Justices Clarence Thomas and Samuel Alito dissented from the majority.

The Court's ruling follows an April 7 decision from U.S. District Judge Matthew Kacsmaryk saying that the Food and Drug Administration (FDA) was wrong to approve the abortion-inducing drug mifepristone in 2000. Kacsmaryk's order—which he gave seven days to take effect—stayed the FDA's approval of mifepristone and several subsequent actions related to that approval, including FDA orders from 2016, 2019, and 2021 that loosened restrictions on prescribing the drug.

The Department of Justice and mifepristone manufacturer Danco Laboratories quickly appealed Kacsmaryk's decision, also asking the U.S. Court of Appeals for the 5th Circuit to stay Kacsmaryk's order as the appeals process plays out.

The 5th Circuit granted that appeal in part, suspending for now Kacsmaryk's ruling against the initial FDA approval of mifepristone. However, it allowed parts of the ruling related to subsequent FDA actions—such as its extension of the time in which mifepristone and companion drug misoprostol could be prescribed from seven to nine weeks of pregnancy and its removal of a requirement that doctors must dispense the drug to patients in person—to go forward.

Despite the limited nature of the appeals court's order, it was still met with outrage by abortion access advocates. The ruling "blatantly ignores both the law and the science just like the lower court did," commented Jennifer Dalven, director of the American Civil Liberties Union's Reproductive Freedom Project. "It ignores both the scientific experts at the FDA and over 100 studies on the safety and efficacy of mifepristone in favor of a few anecdotes provided from anti-abortion extremists."

The DOJ and Danco quickly appealed to the U.S. Supreme Court.

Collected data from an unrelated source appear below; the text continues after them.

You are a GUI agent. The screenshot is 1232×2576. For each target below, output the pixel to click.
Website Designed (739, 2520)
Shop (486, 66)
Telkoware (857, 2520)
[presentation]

SCOTUS temporarily stayed the 5th Circuit's decision and requested more information.

"If allowed to take effect, the lower courts' orders would upend the regulatory regime for mifepristone, with sweeping consequences for the pharmaceutical industry, women who need access to the drug, and FDA's ability to implement its statutory authority," the DOJ argued in its appeal.

The DOJ asked the Supreme Court to "stay the district court's opinion in full and maintain the long-settled status quo pending the completion of orderly appellate review" or, barring that, "to grant an administrative stay" and then "set this case for expedited briefing and argument on a schedule that would allow it to be argued and decided before the Court's summer recess."

The plaintiffs in this case, represented by the Alliance Defending Freedom, argued that the Court should deny the government's motion. They also requested that if the Court did decide to do an expedited review of the case on its merits, it expand the questions presented to include, among other things, whether the Comstock Act's ban on mailing articles "intended for producing abortion" included mifepristone.

Last Friday, Justice Samuel Alito administratively stayed the district's court order through Wednesday, April 19, a stay that on Wednesday it extended through today.